[[ The records, beginning ]]

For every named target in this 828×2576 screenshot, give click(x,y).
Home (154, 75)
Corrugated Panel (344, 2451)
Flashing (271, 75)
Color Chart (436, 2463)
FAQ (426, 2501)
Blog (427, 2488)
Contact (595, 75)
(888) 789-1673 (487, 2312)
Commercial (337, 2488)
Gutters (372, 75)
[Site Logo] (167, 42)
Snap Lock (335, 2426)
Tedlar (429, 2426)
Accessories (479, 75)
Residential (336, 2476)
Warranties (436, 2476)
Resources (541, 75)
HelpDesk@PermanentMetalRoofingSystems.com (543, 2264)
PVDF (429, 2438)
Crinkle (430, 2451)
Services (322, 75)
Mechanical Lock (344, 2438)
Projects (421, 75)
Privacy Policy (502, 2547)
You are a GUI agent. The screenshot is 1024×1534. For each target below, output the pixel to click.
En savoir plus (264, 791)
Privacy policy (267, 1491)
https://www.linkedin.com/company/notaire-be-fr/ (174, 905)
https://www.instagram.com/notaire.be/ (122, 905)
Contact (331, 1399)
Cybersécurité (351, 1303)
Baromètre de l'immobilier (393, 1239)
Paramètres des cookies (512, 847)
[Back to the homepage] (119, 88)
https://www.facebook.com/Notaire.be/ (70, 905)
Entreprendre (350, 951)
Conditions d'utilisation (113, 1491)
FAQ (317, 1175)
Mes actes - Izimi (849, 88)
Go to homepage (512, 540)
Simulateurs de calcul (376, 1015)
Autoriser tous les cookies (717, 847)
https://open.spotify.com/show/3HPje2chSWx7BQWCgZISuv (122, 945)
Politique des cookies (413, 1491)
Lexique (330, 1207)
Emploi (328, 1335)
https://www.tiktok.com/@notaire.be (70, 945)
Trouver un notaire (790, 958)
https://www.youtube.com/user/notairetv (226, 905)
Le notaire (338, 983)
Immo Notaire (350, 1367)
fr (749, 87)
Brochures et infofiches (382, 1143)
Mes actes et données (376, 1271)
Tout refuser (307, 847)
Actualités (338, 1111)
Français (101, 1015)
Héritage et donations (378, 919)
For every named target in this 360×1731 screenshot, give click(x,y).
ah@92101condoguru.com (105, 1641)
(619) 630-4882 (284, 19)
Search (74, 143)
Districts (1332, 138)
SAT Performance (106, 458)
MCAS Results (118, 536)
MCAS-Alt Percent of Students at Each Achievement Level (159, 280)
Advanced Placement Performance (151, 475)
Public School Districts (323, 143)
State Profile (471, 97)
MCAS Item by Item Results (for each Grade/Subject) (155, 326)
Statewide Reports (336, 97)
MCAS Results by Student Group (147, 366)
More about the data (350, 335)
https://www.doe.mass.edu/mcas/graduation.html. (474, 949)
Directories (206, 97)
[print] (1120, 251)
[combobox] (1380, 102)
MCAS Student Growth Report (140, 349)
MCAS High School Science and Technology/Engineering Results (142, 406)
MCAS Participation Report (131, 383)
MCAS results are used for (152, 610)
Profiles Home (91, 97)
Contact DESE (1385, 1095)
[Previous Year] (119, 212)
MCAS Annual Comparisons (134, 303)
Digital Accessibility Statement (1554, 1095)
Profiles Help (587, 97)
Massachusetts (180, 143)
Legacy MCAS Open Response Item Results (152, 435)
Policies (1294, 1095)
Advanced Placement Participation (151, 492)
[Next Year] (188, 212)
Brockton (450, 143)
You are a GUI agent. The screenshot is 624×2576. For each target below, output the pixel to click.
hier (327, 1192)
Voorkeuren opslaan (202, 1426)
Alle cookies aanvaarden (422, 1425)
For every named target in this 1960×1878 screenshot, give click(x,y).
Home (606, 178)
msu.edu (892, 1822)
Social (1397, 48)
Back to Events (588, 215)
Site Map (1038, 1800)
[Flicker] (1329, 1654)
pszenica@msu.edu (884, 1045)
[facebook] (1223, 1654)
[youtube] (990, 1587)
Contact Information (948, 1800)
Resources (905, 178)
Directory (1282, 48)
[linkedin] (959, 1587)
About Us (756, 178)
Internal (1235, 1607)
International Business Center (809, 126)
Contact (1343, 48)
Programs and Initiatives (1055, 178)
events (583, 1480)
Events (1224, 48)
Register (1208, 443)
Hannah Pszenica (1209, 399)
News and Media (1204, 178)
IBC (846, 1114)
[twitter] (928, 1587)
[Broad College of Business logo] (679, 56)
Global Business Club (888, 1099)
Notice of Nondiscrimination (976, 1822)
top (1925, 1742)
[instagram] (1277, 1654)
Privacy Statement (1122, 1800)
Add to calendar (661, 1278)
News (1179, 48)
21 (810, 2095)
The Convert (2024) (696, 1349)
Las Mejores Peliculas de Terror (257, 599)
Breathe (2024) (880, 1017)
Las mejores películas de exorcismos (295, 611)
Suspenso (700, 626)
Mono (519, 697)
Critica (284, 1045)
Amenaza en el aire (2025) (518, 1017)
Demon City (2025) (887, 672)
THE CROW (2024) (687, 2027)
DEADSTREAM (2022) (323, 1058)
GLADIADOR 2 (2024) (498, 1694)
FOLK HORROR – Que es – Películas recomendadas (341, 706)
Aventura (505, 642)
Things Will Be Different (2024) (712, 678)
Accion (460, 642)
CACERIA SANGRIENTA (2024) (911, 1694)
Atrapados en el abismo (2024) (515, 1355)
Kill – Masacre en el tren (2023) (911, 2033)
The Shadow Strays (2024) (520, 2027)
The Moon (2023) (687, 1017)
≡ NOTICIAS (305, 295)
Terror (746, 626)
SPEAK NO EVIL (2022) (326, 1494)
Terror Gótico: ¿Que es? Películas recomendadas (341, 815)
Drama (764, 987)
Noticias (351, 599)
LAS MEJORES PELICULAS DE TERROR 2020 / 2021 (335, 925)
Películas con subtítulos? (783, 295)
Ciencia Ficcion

[[ The records, end ]]

[Brief] Extract from the listing above the lines between the line containing "For every named target in this 1960×1878" and the line containing "Critica (284, 1045)", keeping both of those lines. Output nothing else.

[Solution to this exercise]
For every named target in this 1960×1878 screenshot, give click(x,y).
Home (606, 178)
msu.edu (892, 1822)
Social (1397, 48)
Back to Events (588, 215)
Site Map (1038, 1800)
[Flicker] (1329, 1654)
pszenica@msu.edu (884, 1045)
[facebook] (1223, 1654)
[youtube] (990, 1587)
Contact Information (948, 1800)
Resources (905, 178)
Directory (1282, 48)
[linkedin] (959, 1587)
About Us (756, 178)
Internal (1235, 1607)
International Business Center (809, 126)
Contact (1343, 48)
Programs and Initiatives (1055, 178)
events (583, 1480)
Events (1224, 48)
Register (1208, 443)
Hannah Pszenica (1209, 399)
News and Media (1204, 178)
IBC (846, 1114)
[twitter] (928, 1587)
[Broad College of Business logo] (679, 56)
Global Business Club (888, 1099)
Notice of Nondiscrimination (976, 1822)
top (1925, 1742)
[instagram] (1277, 1654)
Privacy Statement (1122, 1800)
Add to calendar (661, 1278)
News (1179, 48)
21 (810, 2095)
The Convert (2024) (696, 1349)
Las Mejores Peliculas de Terror (257, 599)
Breathe (2024) (880, 1017)
Las mejores películas de exorcismos (295, 611)
Suspenso (700, 626)
Mono (519, 697)
Critica (284, 1045)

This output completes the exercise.